Would you please print exactly the lines that run from the one with "The height and" to the last line of the data, both included, without any pictures?

◆ **Stored data entries**:
* * *

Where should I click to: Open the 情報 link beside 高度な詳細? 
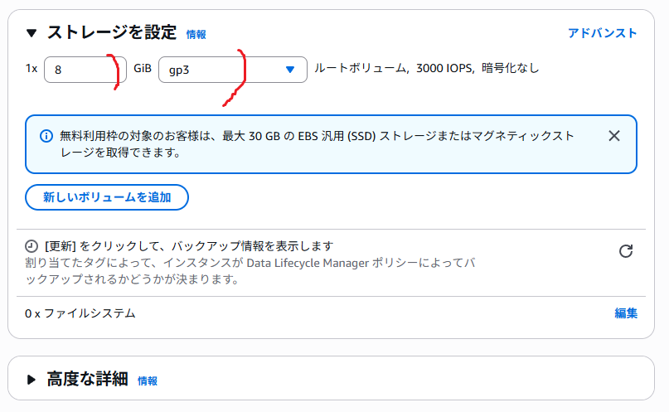pos(148,381)
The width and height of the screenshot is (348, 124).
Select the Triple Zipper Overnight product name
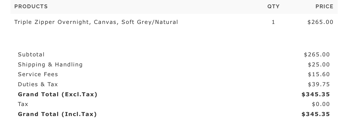coord(96,22)
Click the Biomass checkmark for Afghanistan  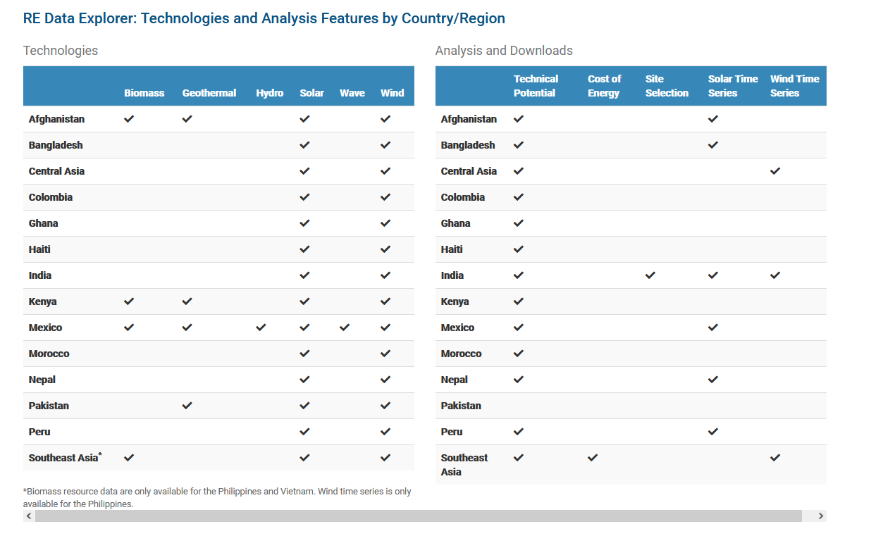tap(129, 119)
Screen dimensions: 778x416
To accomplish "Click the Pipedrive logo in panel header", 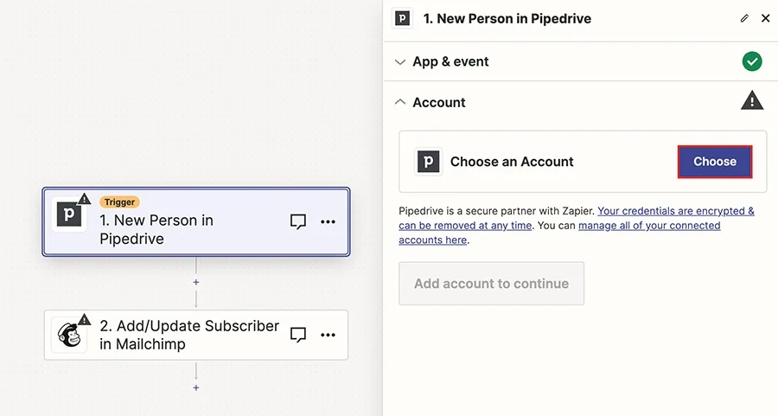I will pyautogui.click(x=402, y=19).
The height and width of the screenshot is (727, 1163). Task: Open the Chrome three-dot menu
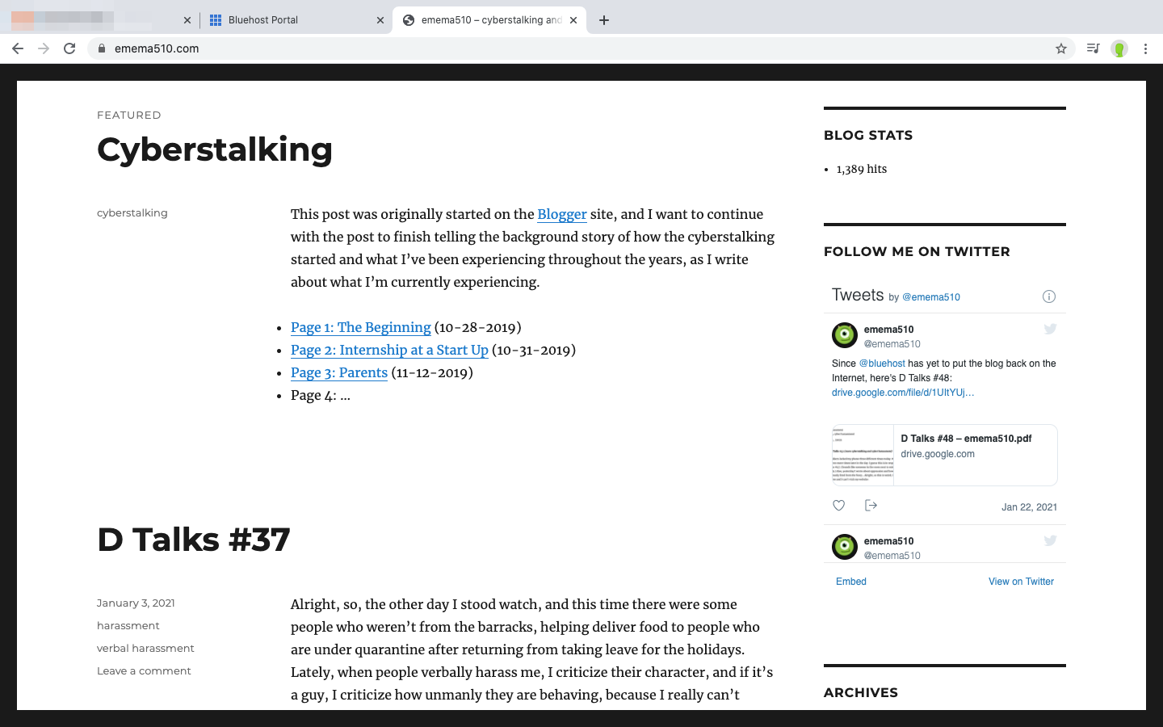point(1145,48)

* * *

◆ **TASK RESPONSE**:
The height and width of the screenshot is (727, 1163). Task: Open the Chrome three-dot menu
point(1145,48)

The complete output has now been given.